■ **The request**:
Please quote the four items below word for word, leaving out the pictures.
**** Data for processing
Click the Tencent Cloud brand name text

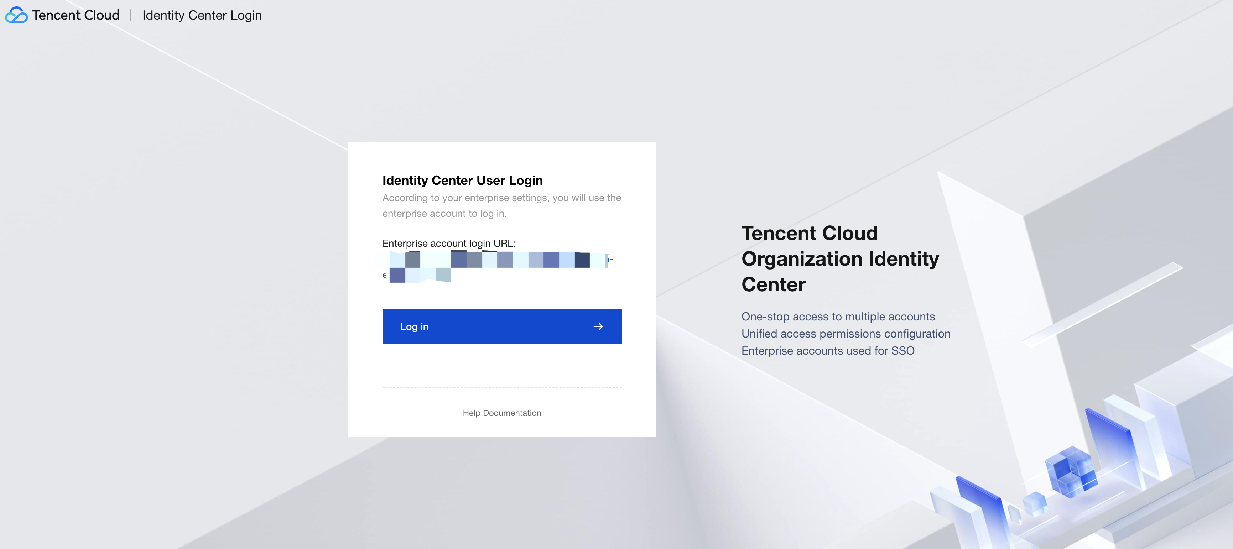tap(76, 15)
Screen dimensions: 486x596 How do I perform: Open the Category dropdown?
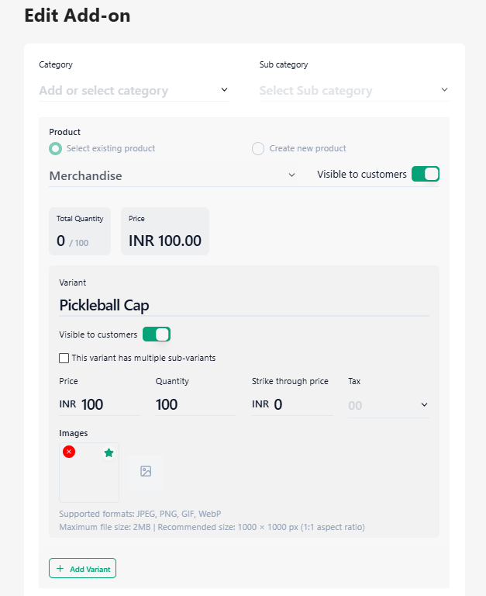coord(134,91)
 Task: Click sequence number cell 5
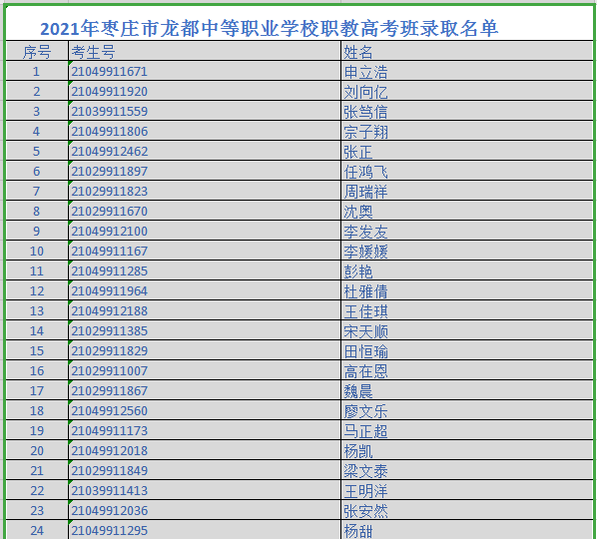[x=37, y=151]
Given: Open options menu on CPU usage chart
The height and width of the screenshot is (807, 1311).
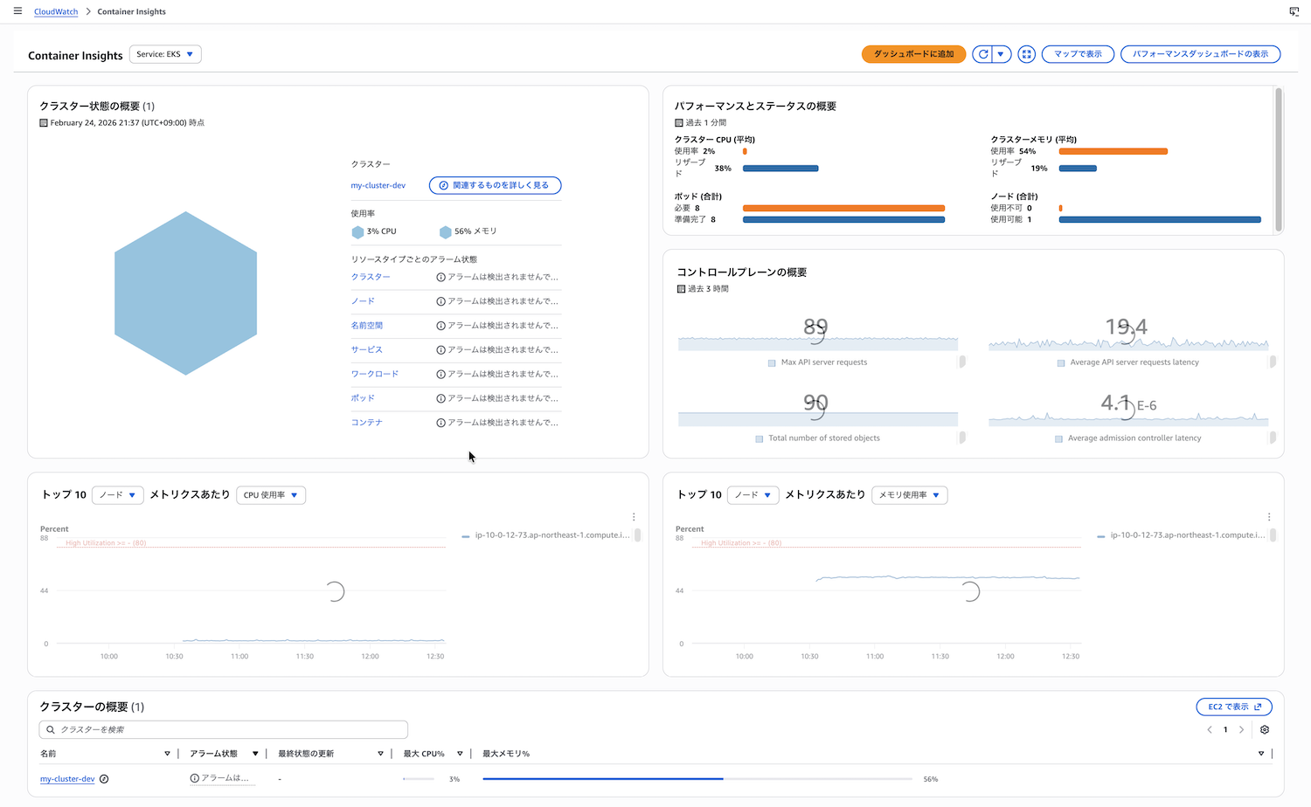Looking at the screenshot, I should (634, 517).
********
■ **Expected output**:
Click the Tencent Cloud brand name text

tap(76, 15)
Screen dimensions: 486x596 How do I perform: Open the Category dropdown?
coord(134,91)
 Task: Click sequence number cell 5
[x=37, y=151]
Given: Open options menu on CPU usage chart
The height and width of the screenshot is (807, 1311).
Looking at the screenshot, I should (634, 517).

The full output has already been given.